# THE PROBLEM
From the data below, copy exactly the lines that lie between the one holding "Παράσταση (524, 1741)" and the one holding "[WhatsApp] (602, 723)", including both, and nothing more.

(Stored data entries)
*** Block opens ***
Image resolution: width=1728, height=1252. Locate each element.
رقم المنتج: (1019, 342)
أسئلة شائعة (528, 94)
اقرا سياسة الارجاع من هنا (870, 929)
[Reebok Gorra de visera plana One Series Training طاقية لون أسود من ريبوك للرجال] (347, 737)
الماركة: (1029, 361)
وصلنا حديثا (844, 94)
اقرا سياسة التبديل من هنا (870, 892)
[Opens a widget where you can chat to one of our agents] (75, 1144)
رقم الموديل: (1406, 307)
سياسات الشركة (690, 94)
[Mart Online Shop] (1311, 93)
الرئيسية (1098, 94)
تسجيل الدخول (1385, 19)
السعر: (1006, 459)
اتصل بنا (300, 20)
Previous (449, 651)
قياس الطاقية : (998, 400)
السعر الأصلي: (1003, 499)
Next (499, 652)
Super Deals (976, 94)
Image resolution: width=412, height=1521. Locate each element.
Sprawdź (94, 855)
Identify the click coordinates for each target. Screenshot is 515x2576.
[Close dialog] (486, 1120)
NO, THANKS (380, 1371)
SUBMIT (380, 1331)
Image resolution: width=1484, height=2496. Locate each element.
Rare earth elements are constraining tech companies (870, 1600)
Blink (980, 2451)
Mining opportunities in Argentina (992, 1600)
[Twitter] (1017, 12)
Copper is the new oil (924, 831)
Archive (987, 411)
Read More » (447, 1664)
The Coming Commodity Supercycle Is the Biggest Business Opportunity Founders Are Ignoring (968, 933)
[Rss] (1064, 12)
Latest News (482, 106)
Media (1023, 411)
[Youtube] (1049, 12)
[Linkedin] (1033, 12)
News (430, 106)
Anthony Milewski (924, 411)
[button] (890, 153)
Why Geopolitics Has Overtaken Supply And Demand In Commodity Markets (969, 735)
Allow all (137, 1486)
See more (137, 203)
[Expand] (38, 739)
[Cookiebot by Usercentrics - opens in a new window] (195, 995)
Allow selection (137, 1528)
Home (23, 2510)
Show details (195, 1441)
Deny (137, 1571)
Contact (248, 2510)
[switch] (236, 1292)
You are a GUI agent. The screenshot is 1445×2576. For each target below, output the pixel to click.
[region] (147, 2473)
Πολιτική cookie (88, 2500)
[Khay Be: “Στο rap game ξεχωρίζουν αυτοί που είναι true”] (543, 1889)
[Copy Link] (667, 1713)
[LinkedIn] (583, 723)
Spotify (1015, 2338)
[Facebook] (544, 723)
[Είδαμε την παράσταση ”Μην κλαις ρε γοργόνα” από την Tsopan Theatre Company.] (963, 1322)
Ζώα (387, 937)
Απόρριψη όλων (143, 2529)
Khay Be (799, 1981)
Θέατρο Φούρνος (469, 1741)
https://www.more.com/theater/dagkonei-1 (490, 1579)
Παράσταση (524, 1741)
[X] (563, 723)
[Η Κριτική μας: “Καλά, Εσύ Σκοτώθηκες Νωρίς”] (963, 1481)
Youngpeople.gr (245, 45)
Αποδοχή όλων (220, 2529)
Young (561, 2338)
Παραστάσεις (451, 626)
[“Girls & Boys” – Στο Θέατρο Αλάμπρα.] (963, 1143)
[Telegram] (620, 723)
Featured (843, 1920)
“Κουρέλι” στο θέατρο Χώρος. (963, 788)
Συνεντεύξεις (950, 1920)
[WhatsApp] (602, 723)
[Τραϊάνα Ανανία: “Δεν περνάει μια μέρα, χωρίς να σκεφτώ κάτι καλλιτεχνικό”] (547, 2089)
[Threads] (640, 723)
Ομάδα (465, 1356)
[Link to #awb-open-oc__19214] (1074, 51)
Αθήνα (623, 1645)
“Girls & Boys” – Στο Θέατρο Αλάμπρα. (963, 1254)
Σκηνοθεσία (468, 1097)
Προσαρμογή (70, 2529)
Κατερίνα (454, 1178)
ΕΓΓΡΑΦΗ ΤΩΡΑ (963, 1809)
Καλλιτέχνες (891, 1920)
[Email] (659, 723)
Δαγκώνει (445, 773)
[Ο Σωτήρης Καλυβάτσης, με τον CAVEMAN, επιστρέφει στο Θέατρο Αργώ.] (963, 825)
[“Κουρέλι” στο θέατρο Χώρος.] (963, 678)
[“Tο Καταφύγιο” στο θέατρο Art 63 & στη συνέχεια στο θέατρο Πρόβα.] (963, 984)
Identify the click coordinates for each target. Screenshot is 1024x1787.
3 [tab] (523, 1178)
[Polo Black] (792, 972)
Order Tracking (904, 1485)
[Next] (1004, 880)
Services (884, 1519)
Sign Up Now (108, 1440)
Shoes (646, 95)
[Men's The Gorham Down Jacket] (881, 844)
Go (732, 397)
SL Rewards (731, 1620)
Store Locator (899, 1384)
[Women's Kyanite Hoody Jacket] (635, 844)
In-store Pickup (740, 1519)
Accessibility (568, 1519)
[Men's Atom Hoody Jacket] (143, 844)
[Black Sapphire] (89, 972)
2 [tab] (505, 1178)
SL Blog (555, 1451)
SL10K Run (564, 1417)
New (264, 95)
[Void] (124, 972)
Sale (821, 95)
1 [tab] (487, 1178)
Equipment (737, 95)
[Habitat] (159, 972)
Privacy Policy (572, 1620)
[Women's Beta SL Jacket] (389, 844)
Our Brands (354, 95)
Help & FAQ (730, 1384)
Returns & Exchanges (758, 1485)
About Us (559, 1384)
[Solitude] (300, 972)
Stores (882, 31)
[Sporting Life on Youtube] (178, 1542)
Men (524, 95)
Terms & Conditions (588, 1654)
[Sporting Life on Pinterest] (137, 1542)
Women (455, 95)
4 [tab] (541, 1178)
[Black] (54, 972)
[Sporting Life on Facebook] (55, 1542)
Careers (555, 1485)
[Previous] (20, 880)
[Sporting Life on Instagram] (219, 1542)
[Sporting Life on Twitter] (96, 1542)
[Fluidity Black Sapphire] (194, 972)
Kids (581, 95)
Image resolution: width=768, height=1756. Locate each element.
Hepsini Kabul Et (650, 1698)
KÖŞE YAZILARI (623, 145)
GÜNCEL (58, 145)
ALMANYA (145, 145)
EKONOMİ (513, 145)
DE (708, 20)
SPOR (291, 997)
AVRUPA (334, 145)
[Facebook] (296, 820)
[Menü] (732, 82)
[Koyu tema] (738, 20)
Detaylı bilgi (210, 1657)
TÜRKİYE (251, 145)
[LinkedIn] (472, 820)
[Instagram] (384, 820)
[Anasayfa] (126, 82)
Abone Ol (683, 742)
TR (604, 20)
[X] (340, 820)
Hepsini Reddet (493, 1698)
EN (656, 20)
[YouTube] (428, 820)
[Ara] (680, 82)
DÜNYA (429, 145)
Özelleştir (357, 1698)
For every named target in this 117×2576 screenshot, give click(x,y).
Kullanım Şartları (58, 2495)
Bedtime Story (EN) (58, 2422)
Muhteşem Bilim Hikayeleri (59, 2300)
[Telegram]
*** Block closes ***
# TASK ANSWER
Παράσταση (524, 1741)
[X] (563, 723)
[Η Κριτική μας: “Καλά, Εσύ Σκοτώθηκες Νωρίς”] (963, 1481)
Youngpeople.gr (245, 45)
Αποδοχή όλων (220, 2529)
Young (561, 2338)
Παραστάσεις (451, 626)
[“Girls & Boys” – Στο Θέατρο Αλάμπρα.] (963, 1143)
[Telegram] (620, 723)
Featured (843, 1920)
“Κουρέλι” στο θέατρο Χώρος. (963, 788)
Συνεντεύξεις (950, 1920)
[WhatsApp] (602, 723)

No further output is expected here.